According to a report from Fox News that has resurfaced,  apparently federal security officials believe Americans exercising their First Amendment rights by way of protest are viewed as low-level terrorists.   A written exam given by the Pentagon labels protests as form of low-level terrorism. The exam is part of a Department of Defense routine employee training.   It includes a very interesting multiple-choice question.   From the Fox News report:

The written exam, given as part of Department of Defense employees’ routine training, includes a multiple-choice question that asks:

“Which of the following is an example of low-level terrorism?”

— Attacking the Pentagon

— IEDs

— Hate crimes against racial groups

— Protests

The correct answer, according to the exam, is "Protests."

Since this report surfaced, Pentagon officials say they have reworked the tests and removed that question.  But critics say the intent of the question is just one of a number of areas where the federal government appears to viewing it's own citizenry as a threat. The Pentagon has not offered evidence that that question has indeed been removed from Defense Department employee training.

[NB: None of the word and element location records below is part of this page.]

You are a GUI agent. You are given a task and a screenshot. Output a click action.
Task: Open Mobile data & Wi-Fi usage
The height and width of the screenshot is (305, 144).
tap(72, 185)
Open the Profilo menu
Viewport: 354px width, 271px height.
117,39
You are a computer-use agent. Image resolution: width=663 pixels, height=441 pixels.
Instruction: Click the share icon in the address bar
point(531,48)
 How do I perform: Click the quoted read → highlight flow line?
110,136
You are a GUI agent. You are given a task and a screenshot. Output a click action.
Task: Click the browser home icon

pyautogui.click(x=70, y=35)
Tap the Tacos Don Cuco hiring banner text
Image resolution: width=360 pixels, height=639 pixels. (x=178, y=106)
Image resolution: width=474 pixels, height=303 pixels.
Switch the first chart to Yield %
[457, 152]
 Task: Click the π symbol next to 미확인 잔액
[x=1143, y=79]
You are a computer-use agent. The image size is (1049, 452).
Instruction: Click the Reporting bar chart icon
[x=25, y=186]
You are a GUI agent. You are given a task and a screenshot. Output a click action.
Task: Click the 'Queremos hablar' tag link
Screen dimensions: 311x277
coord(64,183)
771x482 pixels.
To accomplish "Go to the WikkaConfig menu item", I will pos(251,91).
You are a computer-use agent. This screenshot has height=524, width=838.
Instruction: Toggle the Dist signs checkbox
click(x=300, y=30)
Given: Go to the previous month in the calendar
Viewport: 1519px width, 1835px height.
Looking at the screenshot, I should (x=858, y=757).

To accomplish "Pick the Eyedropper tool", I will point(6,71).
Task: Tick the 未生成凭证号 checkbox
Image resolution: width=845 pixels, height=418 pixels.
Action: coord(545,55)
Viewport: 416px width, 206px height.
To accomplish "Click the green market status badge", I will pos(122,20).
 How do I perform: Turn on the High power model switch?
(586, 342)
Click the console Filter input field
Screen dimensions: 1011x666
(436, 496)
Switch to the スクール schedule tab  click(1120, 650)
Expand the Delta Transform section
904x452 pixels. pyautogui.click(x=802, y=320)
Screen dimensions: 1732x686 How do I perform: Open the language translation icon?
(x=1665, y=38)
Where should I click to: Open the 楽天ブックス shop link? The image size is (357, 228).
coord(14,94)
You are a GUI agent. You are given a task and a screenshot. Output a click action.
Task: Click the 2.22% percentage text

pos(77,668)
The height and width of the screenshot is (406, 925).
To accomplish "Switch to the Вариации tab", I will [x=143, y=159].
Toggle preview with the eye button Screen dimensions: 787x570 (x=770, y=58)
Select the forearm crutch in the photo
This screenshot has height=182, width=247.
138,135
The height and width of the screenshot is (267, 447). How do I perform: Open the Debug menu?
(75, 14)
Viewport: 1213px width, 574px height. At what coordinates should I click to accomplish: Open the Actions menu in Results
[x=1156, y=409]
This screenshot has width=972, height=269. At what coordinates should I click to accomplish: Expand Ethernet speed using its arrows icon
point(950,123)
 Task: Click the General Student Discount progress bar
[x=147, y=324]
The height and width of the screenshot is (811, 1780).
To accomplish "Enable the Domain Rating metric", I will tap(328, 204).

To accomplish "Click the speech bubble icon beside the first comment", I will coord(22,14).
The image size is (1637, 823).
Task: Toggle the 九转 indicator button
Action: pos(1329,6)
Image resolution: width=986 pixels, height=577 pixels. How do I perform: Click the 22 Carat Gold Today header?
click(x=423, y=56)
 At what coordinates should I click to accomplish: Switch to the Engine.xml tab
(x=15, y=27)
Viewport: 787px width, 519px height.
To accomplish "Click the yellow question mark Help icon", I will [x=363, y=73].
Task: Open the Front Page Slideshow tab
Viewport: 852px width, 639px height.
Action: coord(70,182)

The most recent version of what is called the National Defense Authorization Act passed by Congress contains language that would allow Americans or people who are here lawfully to be detained by the government.   The clause that allows for that is called Authorization for use of Military Force, or AUMF.

This allows the government to detain citizens it believes are engaged in threatening or terrorist-type activities.    Referring to the preceeding Pentagon test, where protestors were viewed as low-level terrorists,  this could be considered alarming.

Apparently, however, certain types of protests are not viewed as low-level terrorism though.  If that were the case, the Occupy Wall St. movements across the country would have filled federal jails with thousands of people.   It's only when certain political groups become active that the feds appear to pay close attention.